» **What is required**:
Return nothing but the lines from the one containing "The width and" through the end of the records below, exactly as they stand and without pictures.

» **Supplied entries**:
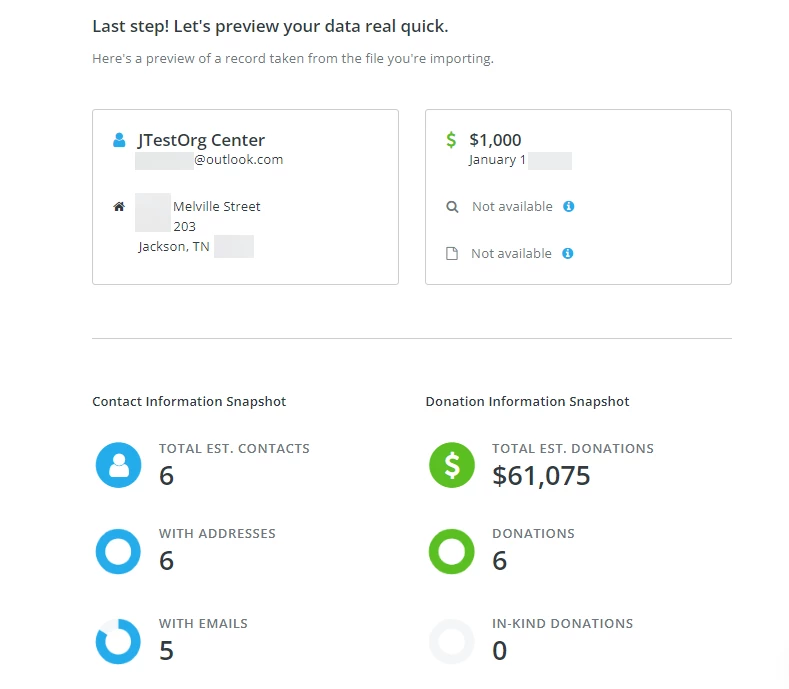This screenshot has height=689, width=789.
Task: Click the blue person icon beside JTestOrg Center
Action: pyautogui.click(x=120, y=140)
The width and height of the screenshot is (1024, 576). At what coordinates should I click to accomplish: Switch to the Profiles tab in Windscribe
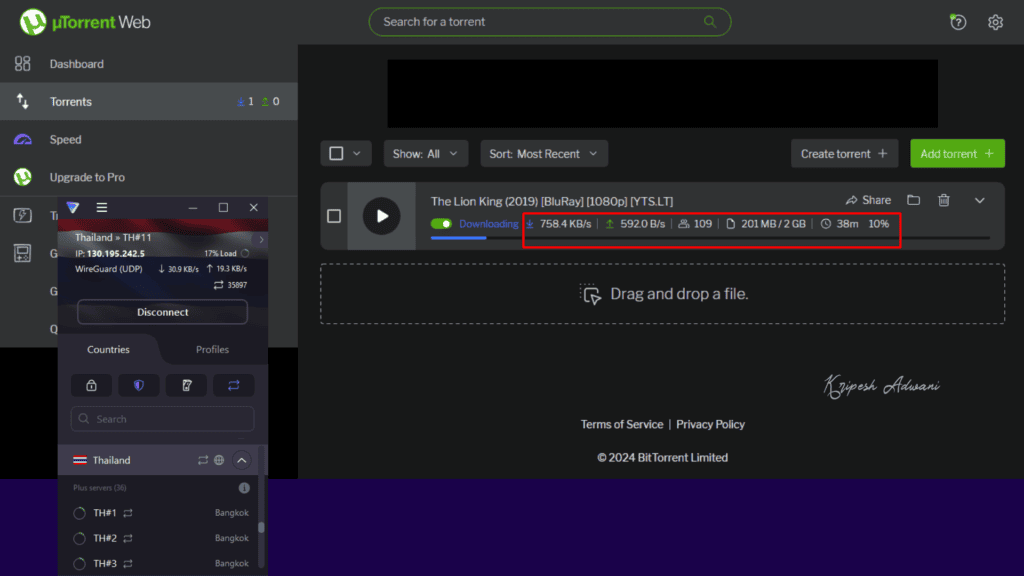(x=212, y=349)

» **Worked solution**:
The width and height of the screenshot is (1024, 576). At what coordinates should I click to accomplish: Switch to the Profiles tab in Windscribe
(x=212, y=349)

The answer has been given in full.